Scientists now have a much better idea of why this wonderful mega-fauna is no longer with us.
Paleontologists from the The Queensland Museum and a group of Australian universities examined a treasure trove of fossils, including “the largest wombats and kangaroos in the world”. They tried to solve a riddle: what wiped out these great giants and were humans responsible for them?
The team released his Analysis in the journal Nature Communications On Monday.

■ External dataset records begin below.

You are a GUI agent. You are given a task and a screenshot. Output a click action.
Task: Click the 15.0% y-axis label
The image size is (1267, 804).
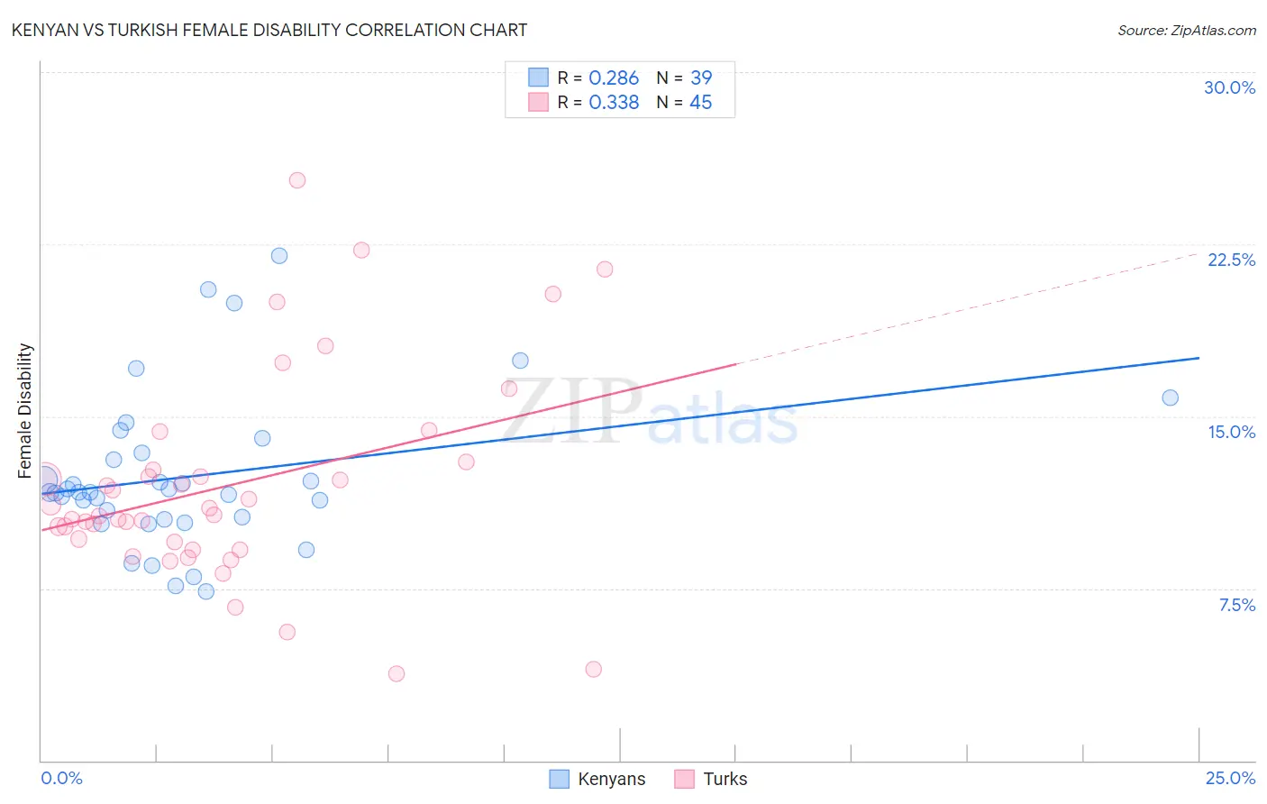point(1231,432)
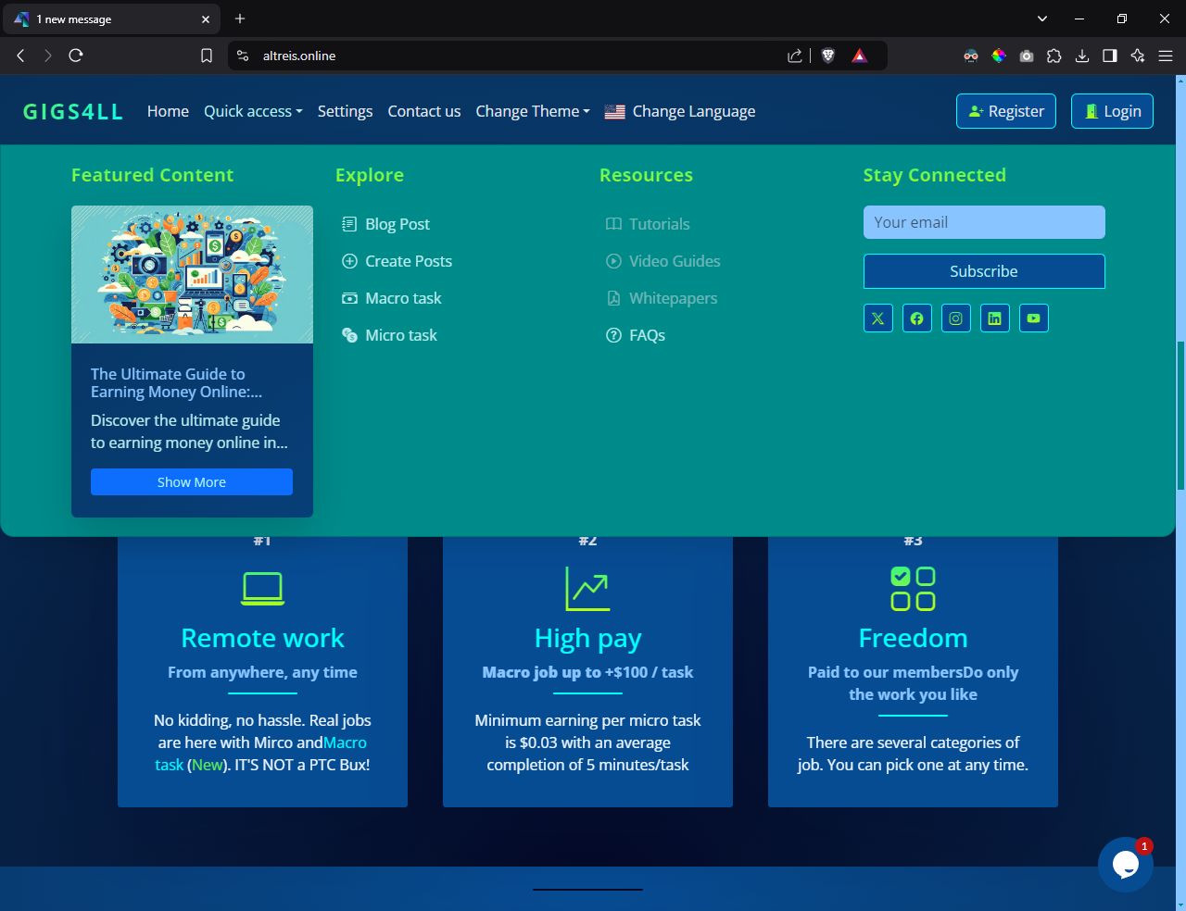Click Show More on featured article
This screenshot has height=911, width=1186.
192,481
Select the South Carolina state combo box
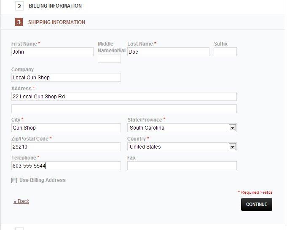 (182, 128)
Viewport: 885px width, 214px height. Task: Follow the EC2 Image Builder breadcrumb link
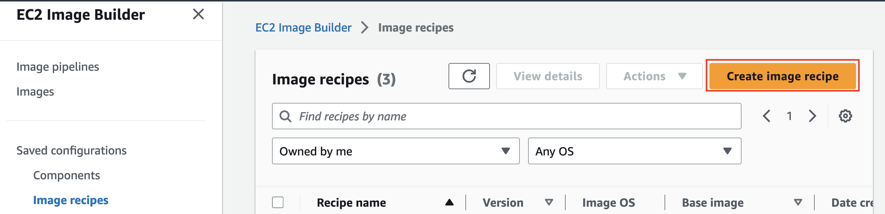pyautogui.click(x=304, y=27)
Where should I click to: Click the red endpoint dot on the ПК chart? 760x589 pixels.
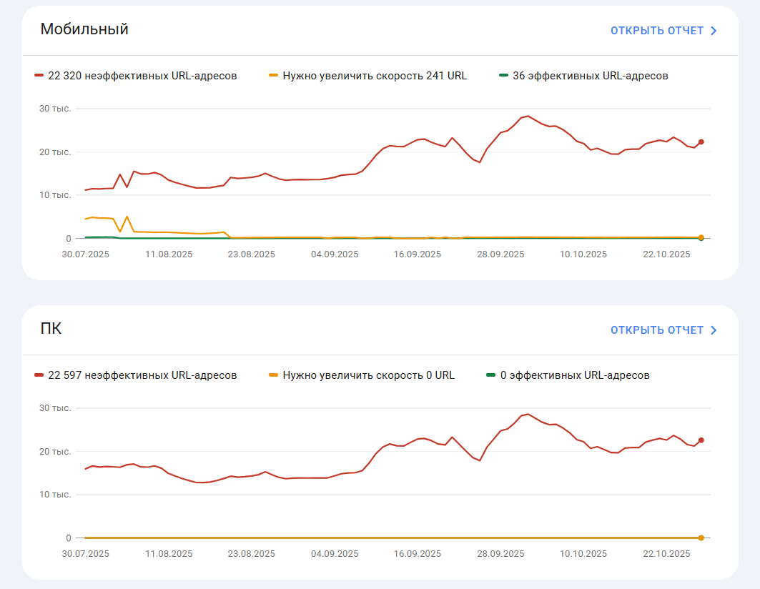[x=701, y=440]
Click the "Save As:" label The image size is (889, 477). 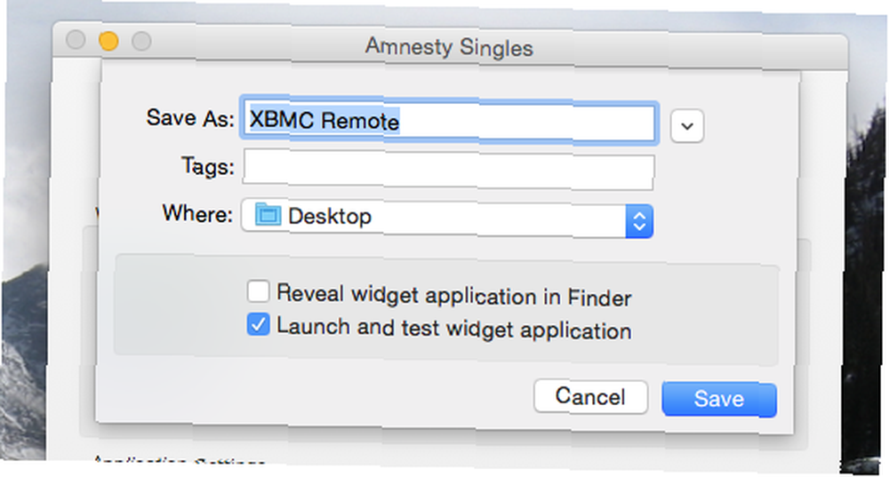pyautogui.click(x=190, y=118)
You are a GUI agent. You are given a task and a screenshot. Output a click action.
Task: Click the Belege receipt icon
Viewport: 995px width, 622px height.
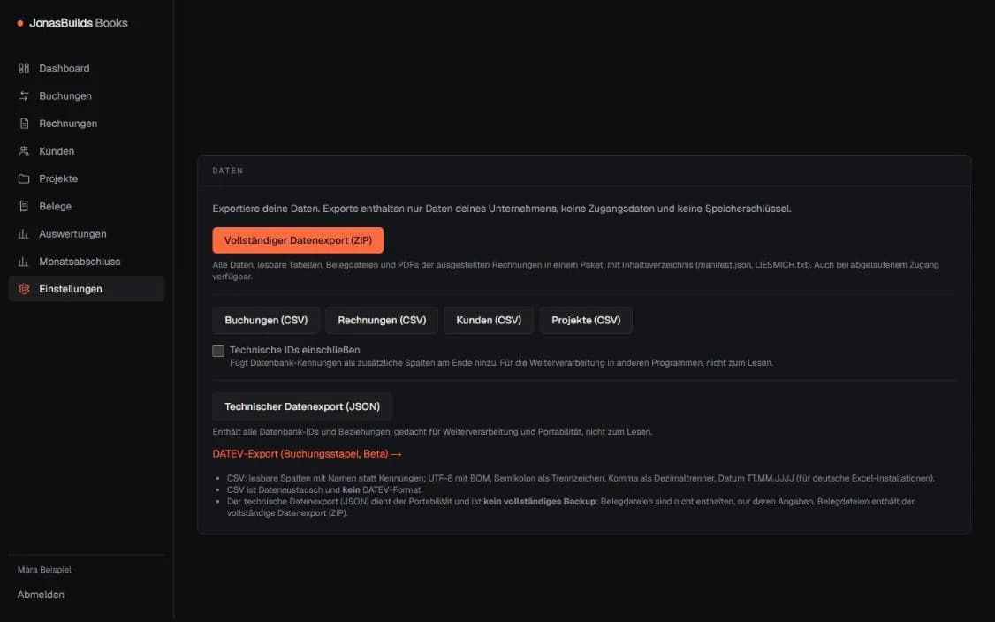coord(24,206)
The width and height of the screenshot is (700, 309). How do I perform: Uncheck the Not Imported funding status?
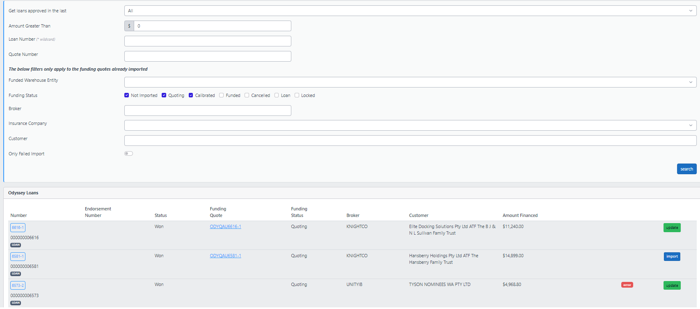pyautogui.click(x=127, y=95)
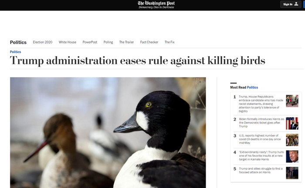Open the Election 2020 section
The image size is (305, 188).
(x=43, y=42)
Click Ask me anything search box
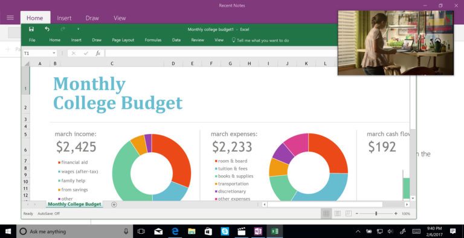This screenshot has height=238, width=464. point(74,231)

Humanity can breathe a sigh of relief. “We cannot place people at this 40,000-year-old crime scene, we have no solid evidence, so we find no role for humans in the extinction of these megafauna species.” said the Queensland Museum paleontologist, Scott Hocknull, Lead author of the study, in a press release from the University of Wollongong.
Since humans were not the culprits, the researchers had to turn to other suspects. The death of the jumbo animals coincided with fires and habitat loss, a story that has some haunting similarities with today’s world.
“Undoubtedly, people would have hunted megafauna and ate it for dinner. But these new results show that people alone have not brought the megafauna to extinction. Climate and environmental changes were also a major driver.” said Anthony Dosseto of UOW, Co-author of the study.